It's hard to break the silence. I'm not sure what to write about. I could let you know that I'm growing and building a better life for myself, that I'm getting stronger, I'm creating more, I've planted a garden, I've adopted a puppy, I've built a couple of chicken coops and some fences to keep goats, I've crocheted a sweater and some other things to wear, I've cleaned off that blue couch that was piled with mountains of clothes I don't wear and made a cozy place to sit and drink my coffee and talk to my plants, I've bought more books on philosophy and read them a few times and highlighted some sections, I've stopped wearing makeup, my hair is back to its natural color, I've got more greys since the last time I saw you.
I don't want to see you again. It was hard to detach, it was hard to let go, it was hard to tell you to pack your things and leave.
Part of me wants to cry and yell at you that you broke my heart, you crushed my spirit with your lies. You hurt me.
I want to move on. I want to put you out of my mind. I want to stop thinking about you when I wake up from another nightmare. This tight feeling in my chest, this weight on my shoulders, I just want to let it go.

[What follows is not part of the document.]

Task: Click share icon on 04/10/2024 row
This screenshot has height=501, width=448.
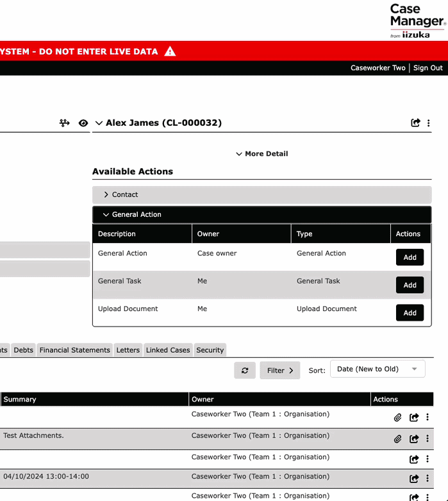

Slowly, it's starting to hurt less. At first, I couldn't get out of bed. I didn't shower for a week. I just laid there and stared at the ceiling, physically stopping myself from calling you and telling you that I forgive you and want you to come back home. I stopped myself because I knew that if I did take you back, I wouldn't be able to respect myself, I would be living a lie, I would be confirming to you that I am fine with the way you were treating me.
I had to set and keep the boundaries, even if you would never respect them. I asked myself, "If someone that I care about had a relationship like this, would I be happy for them, or would I be trying everything in my power to put an end to the cycle of abuse?"
And I had to realize that I am someone that I care about.